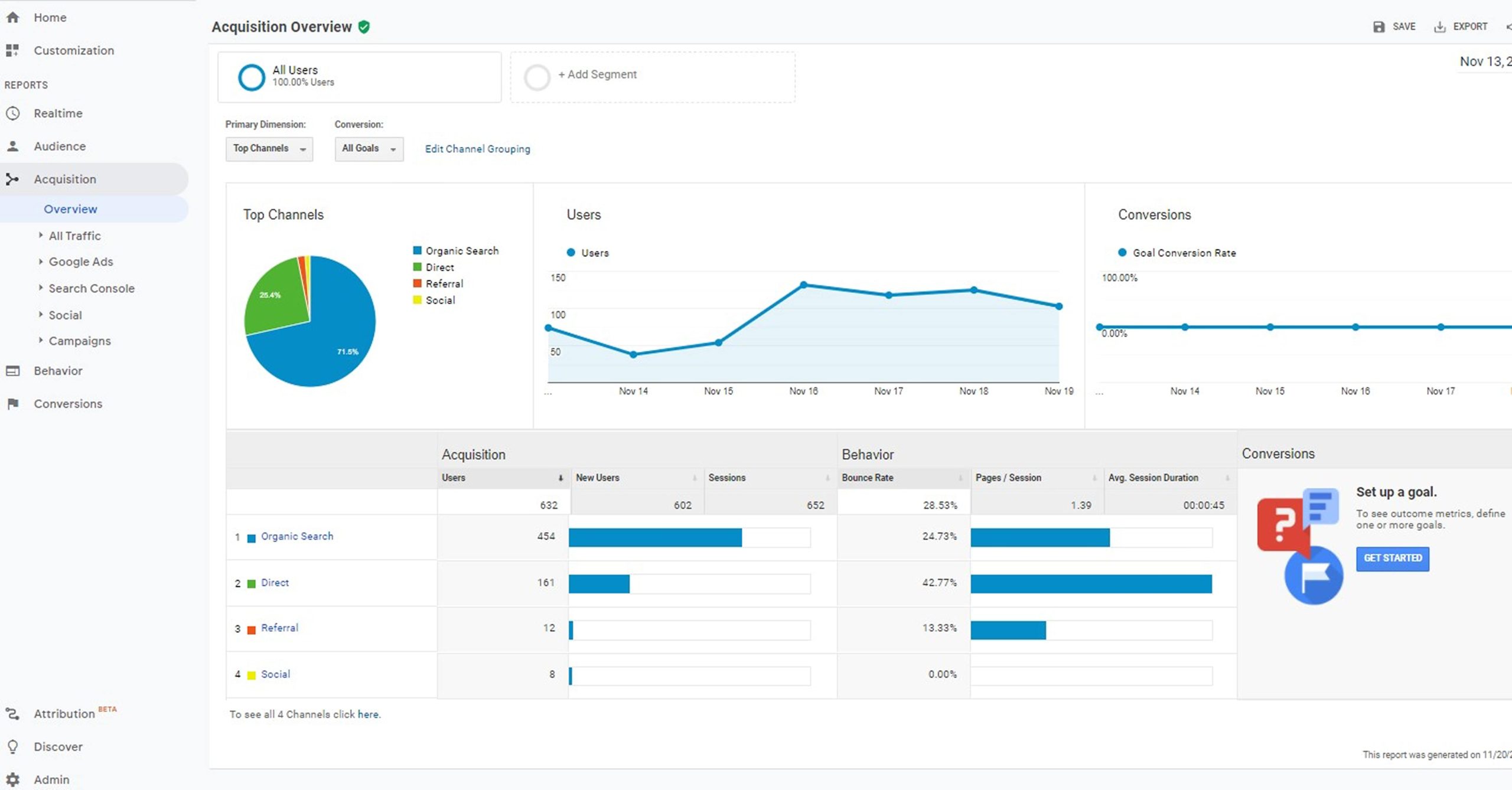Click Organic Search blue legend swatch
Image resolution: width=1512 pixels, height=790 pixels.
click(418, 250)
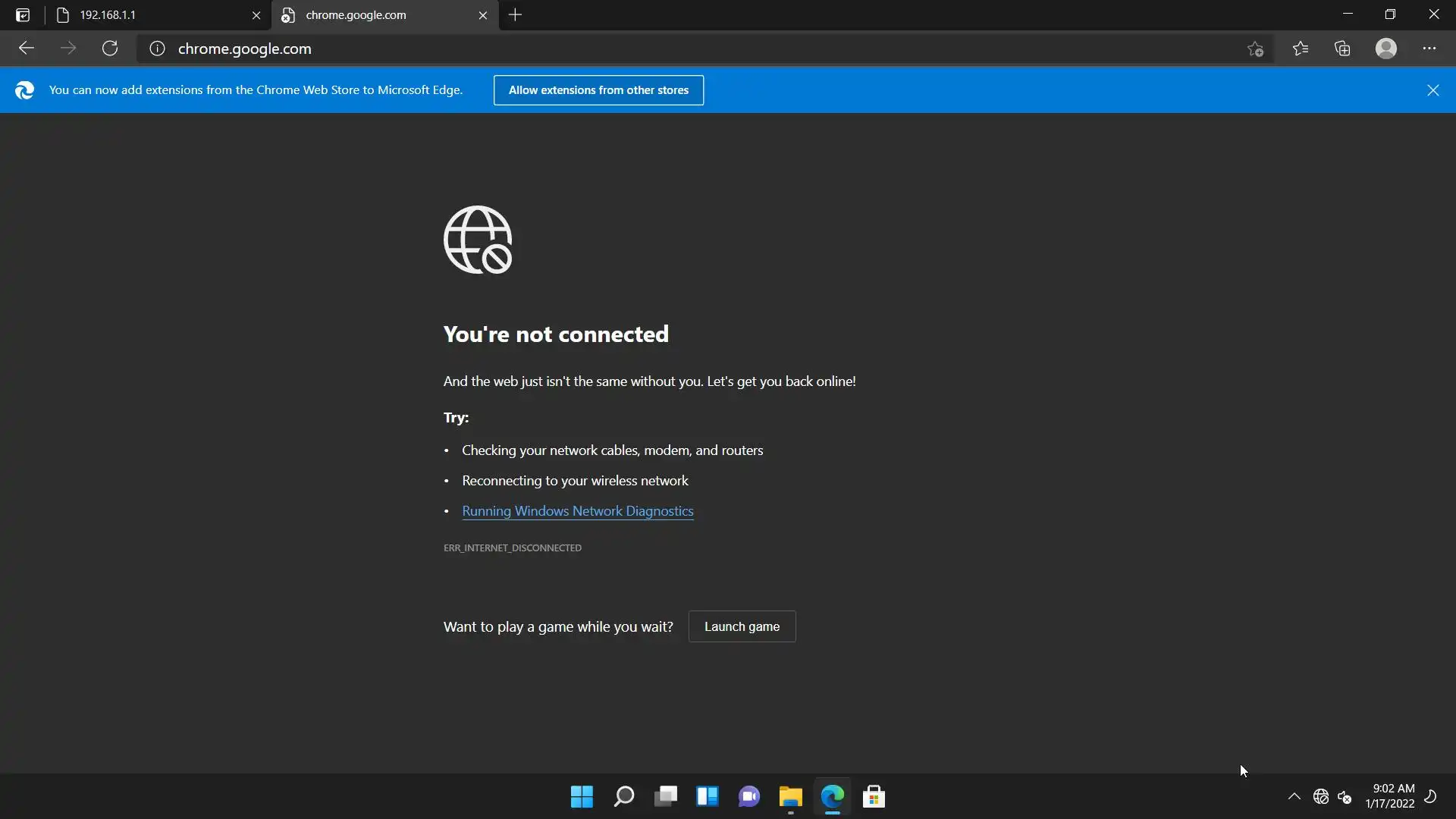
Task: Open Microsoft Store from taskbar
Action: point(874,796)
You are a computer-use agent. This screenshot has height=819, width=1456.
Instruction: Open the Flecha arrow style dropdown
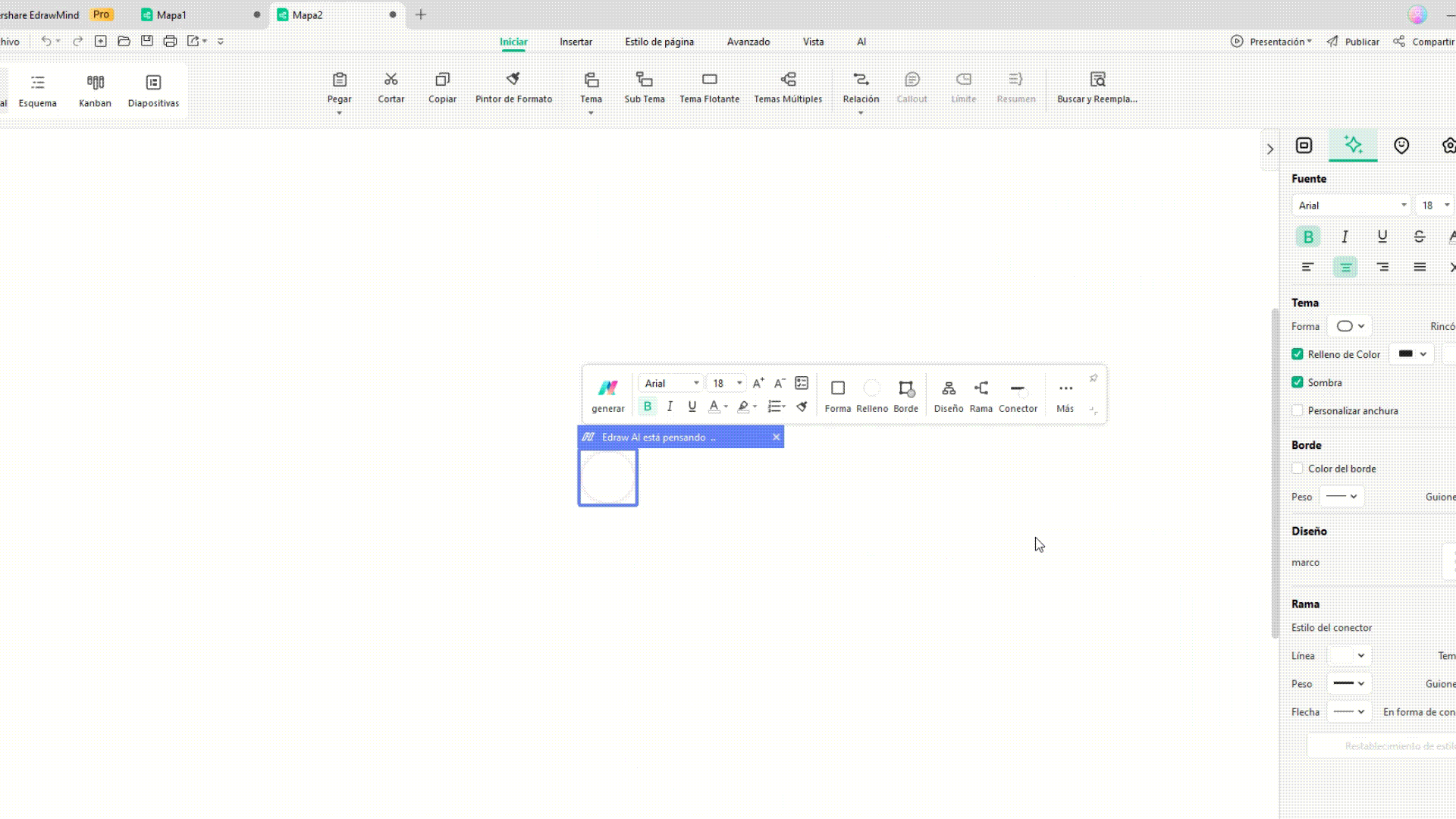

---------------

What is expected: Only exact duplicates of the lines from the one containing "You are a computer-use" through the final line of the entries, both included, are needed, with pictures left out.

Response to the exercise:
You are a computer-use agent. This screenshot has height=819, width=1456.
Instruction: Open the Flecha arrow style dropdown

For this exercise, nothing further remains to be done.